Temperatura: las Angelitas trabajan bien entre 18°C y 32°C. Por debajo de 15°C, la actividad de pecoreo se detiene. Por encima de 35°C sostenido, la cría puede sufrir. En el corredor Ambalá, a 1.600 msnm, estamos en el rango ideal. En Ibagué ciudad (1.200 msnm) también funciona, pero hay que cuidar el sol directo.
Sombra: las colmenas no quieren sol directo en la entrada. Quieren luz filtrada, mañanera, y protección contra los vientos fuertes. Una guadua, un árbol de guamo o un alero orientado al oriente son suficientes. Nunca poner varias cajas pegadas unas a otras: las abejas se desorientan. Un metro entre colmenas es el mínimo.
Flora alrededor: no se necesita un bosque, pero sí flores. Una finca con café en flor, cítricos, guayaba silvestre, mora o guamo sostiene varias colmenas sin necesidad de alimentación artificial. Una finca de pasto solo con ganado, no. El radio de pecoreo de la Angelita es de apenas 500–700 metros, así que la floración tiene que estar literalmente al lado.

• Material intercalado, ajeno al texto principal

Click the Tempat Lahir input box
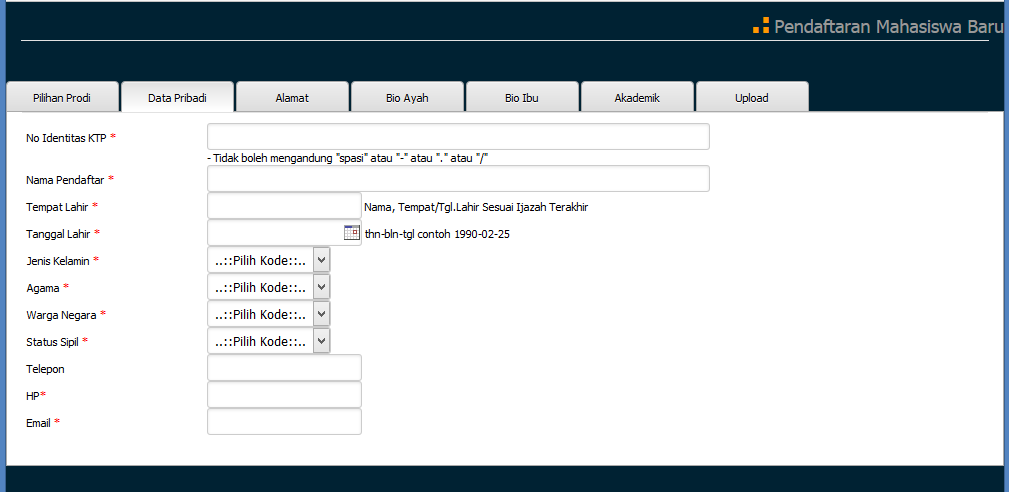Screen dimensions: 1009x492 (284, 206)
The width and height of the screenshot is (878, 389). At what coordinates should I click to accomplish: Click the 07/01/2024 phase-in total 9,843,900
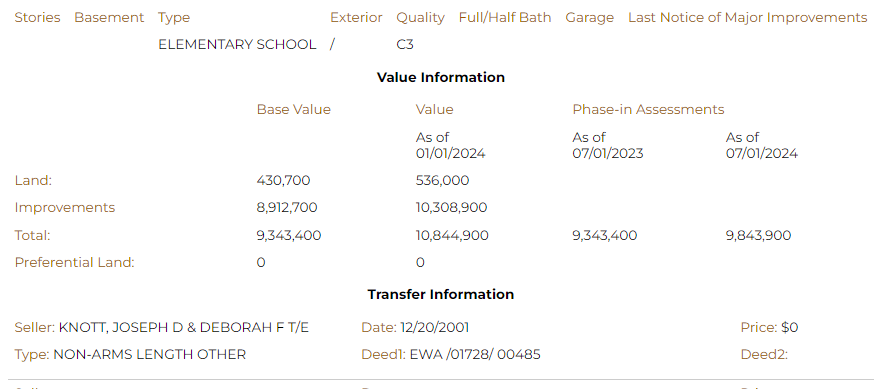[x=758, y=235]
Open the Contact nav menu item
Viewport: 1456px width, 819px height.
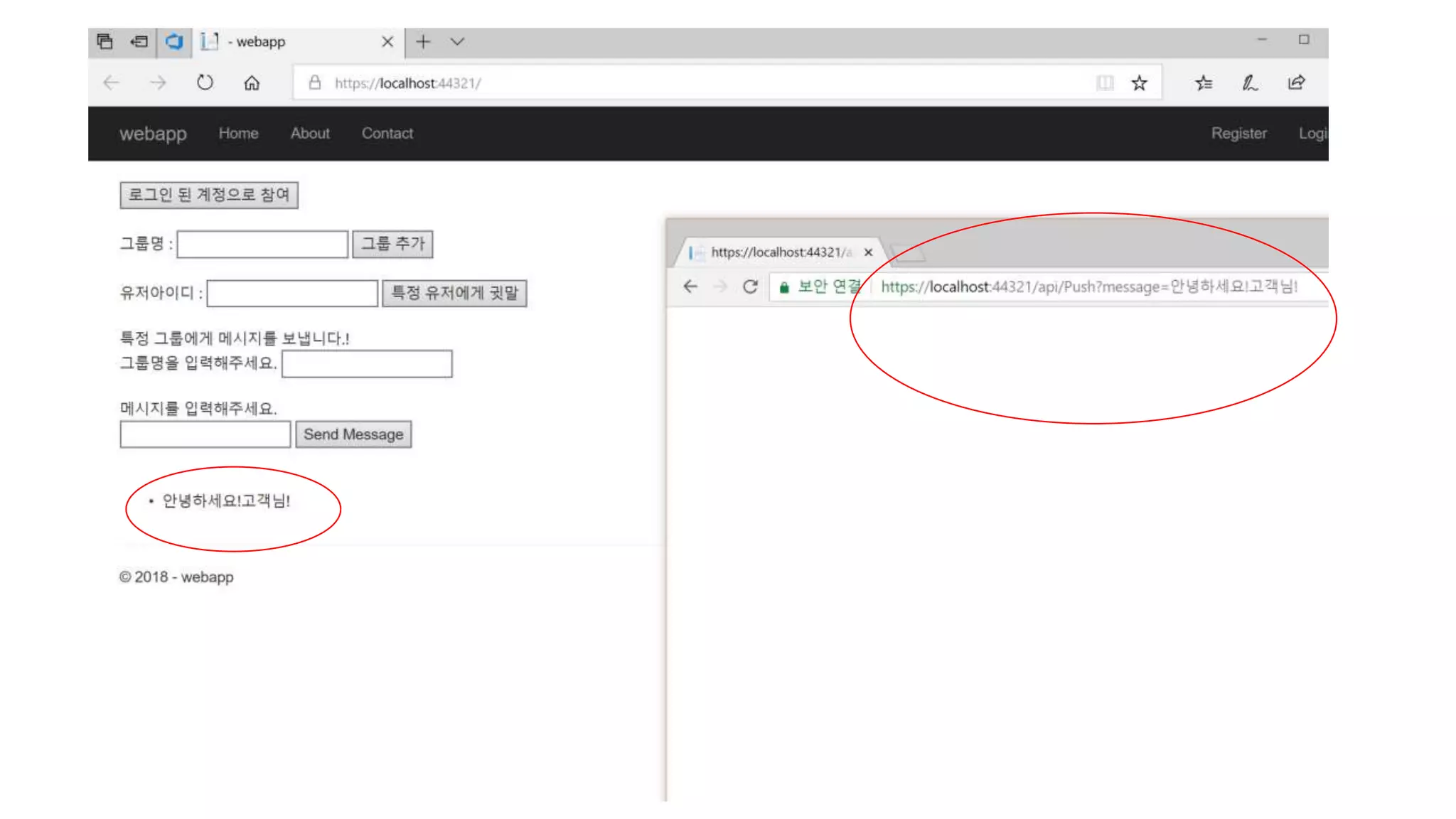click(387, 134)
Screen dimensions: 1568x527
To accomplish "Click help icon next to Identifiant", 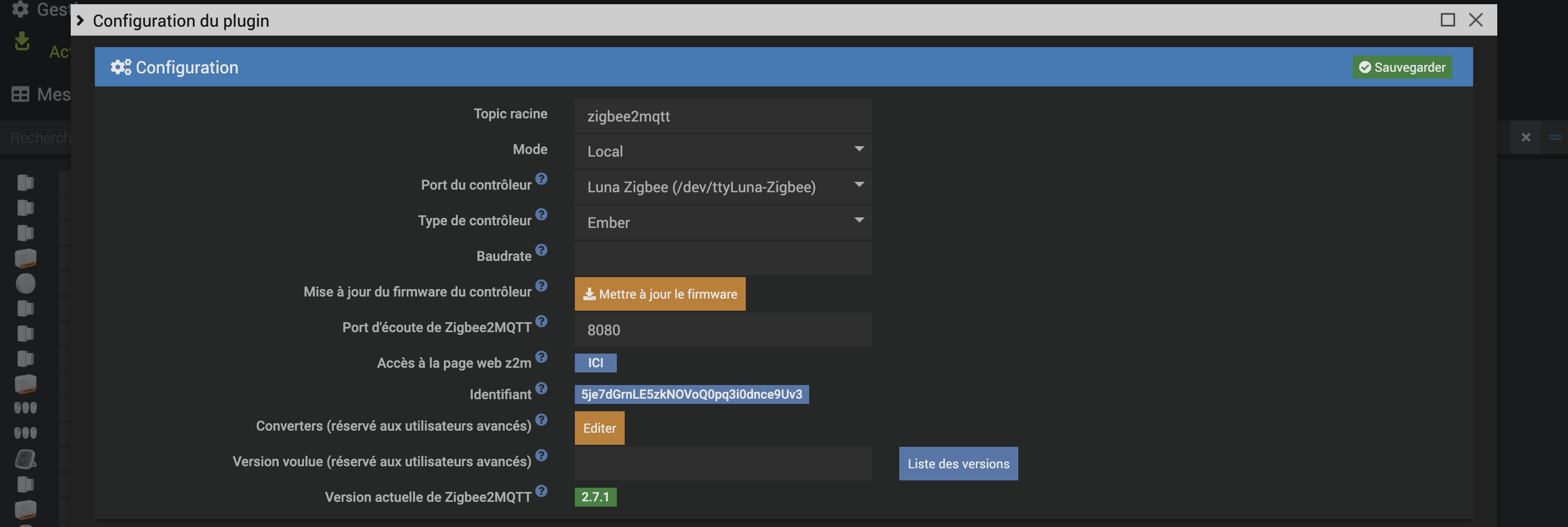I will (541, 388).
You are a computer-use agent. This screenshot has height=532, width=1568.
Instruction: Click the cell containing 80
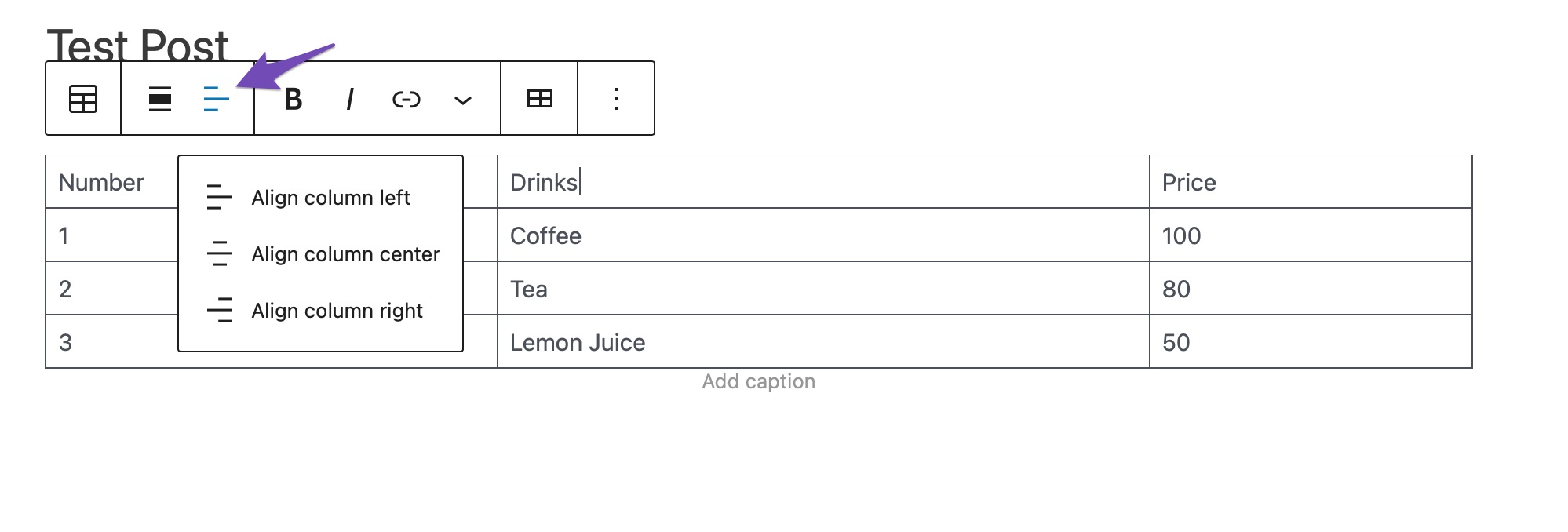click(1311, 289)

Densidad máxima: se pueden instalar hasta 30 o 40 colmenas por hectárea si la diversidad floral es alta. Para empezar, tres o cuatro colmenas son suficientes para aprender sin abrumarse.
En la ciudad: ¿se puede?
Sí, pero con condiciones.
La Angelita ha demostrado adaptarse a entornos urbanos con buena vegetación: jardines, parques, terrazas con macetas. En Ibagué hay meliponarios de balcón en edificios del barrio La Pola y en casas del Pijao. En Bogotá, el clima es más frío (10–18°C), pero hay reportes de colonias de Angelita en Chapinero y Usaquén con floración de eucalipto, arrayán y romero.
Lo que hace falta en ciudad:
- Un balcón o terraza orientada al oriente o al sur, con al menos 4 horas de sol indirecto.
- Protección contra viento (las cajas livianas se vuelcan).
- Floración permanente o semipermanente: macetas de albahaca, romero, botón de oro (Turnera ulmifolia), lantana. Se pueden rotar.
- Aceptación de los vecinos: aunque no pican, muchas personas les tienen miedo por ignorancia. Una caja de observación con tapa de acrílico ayuda a mostrar que no hay peligro.
Lo que no se puede en ciudad: esperar cosechas abundantes. Una colonia urbana produce menos miel —a veces nada el primer año— porque la floración es más dispersa. El valor del meliponario urbano es educativo y de conservación, no comercial.
Tipos de caja: INPA, AF y cuál elegir
En Colombia hay dos modelos predominantes para Angelita. Ninguno es “mejor” que el otro. Depende de lo que se necesite.
ModeloCaracterísticasIdeal paraINPACajones verticales de 15x15 cm, entrada inferior, fácil de abrir sin herramientas. Buena ventilación.Principiantes, manejo didáctico, división de colonias.AF (Airton Fontana)Cajones horizontales, más grandes (20x20 o 25x25), entrada superior o lateral. Mayor volumen para la colonia.Producción de miel, climas cálidos, colonias fuertes.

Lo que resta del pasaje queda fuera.